In a nutshell: If you’re an Android user, Google wants you to know that it’s got your back when it comes to sketchy apps and shady developers trying to pull a fast one on the Play Store. In its annual transparency report released today, the tech giant laid out all the measures it took last year to safeguard users and responsible developers alike.

Google says the push to keep the Play Store a clean place came from its SAFE principles – Safeguard users, Advocate for developer protection, Foster responsible innovation, and Evolve platform defenses. Putting those principles into practice in 2023 involved a lot of security updates, policy changes, and advanced screening with machine learning.

The stats are pretty impressive. The search giant prevented 2.28 million policy-violating apps from making it onto the Play Store. It identified over 333,000 bad actor accounts associated with malware, fraud rings, and other nastiness, giving them the boot. Almost 200,000 other app submissions were rejected or had to make changes to properly handle sensitive permissions like location tracking.

But Google didn’t just crack down on individual apps. The company notes that it took industry-wide initiatives to promote app security best practices. Google partnered with Microsoft and Meta in the restructured App Defense Alliance to support the adoption of mobile app security guidelines across the ecosystem.

Moreover, Play Store listings for VPN apps now highlight which ones underwent independent security audits through the alliance. It’s a welcome change considering many of such apps have been flagged as security nightmares by researchers in the past.

Under the hood, Google gave Play Protect – the security software that scans Android devices – an upgrade to do real-time code analysis on apps. This, the company says, has detected over 5 million malicious apps trying to sneak onto Android devices from outside the Play Store so far.

On the policy front, Google instituted new rules around generative AI apps, disruptive ads, and expanded privacy protections last year. It’s raising the bar for new developer accounts with stricter verification requirements and pre-launch testing. Apps that create user accounts now have to build in data-deletion tools that are accessible online.

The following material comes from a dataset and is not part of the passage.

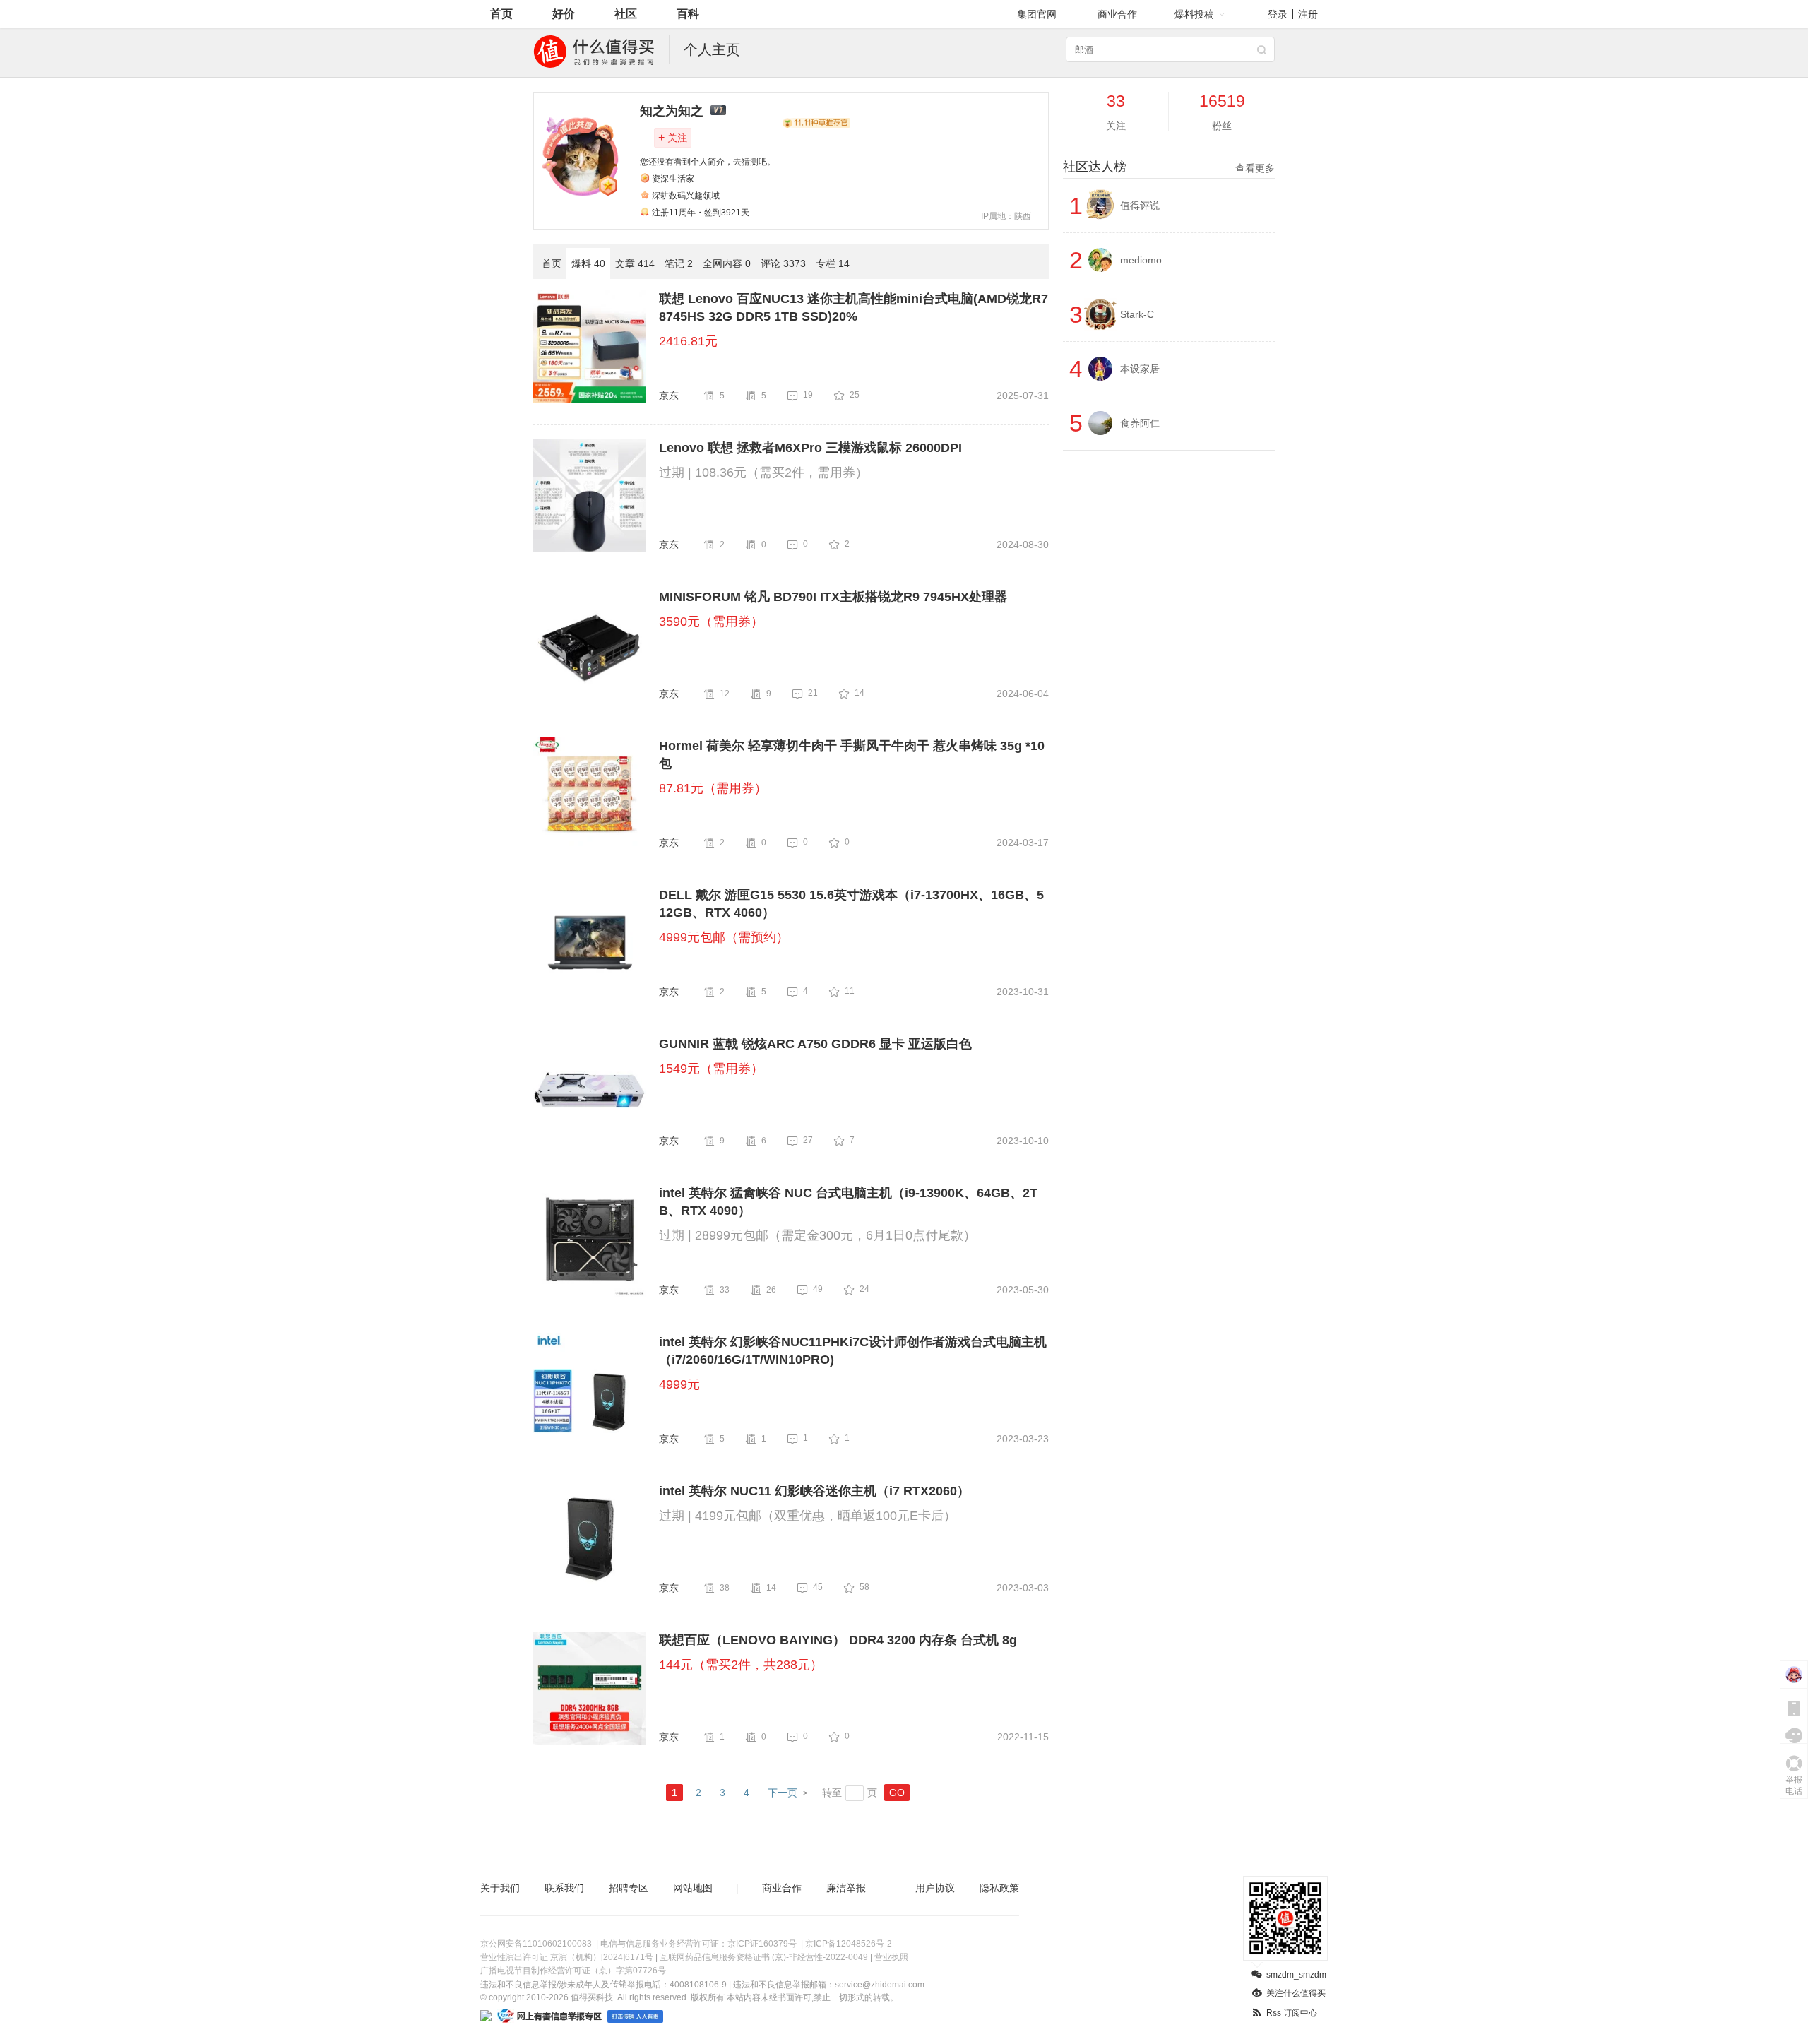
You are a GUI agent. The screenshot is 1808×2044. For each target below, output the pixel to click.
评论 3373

The search giant is also taking a tougher stance on apps that don’t stay up-to-date with the latest Android APIs and security enhancements. Around 1.5 million outdated apps are no longer available on the Play Store for users running current Android versions.

Looking ahead to 2024, Google plans to remove apps that aren’t transparent about how they handle user data and privacy. It also just filed a federal lawsuit against two crypto scammers who pushed fraudulent investment apps on the Play Store, signaling it’s willing to take legal action.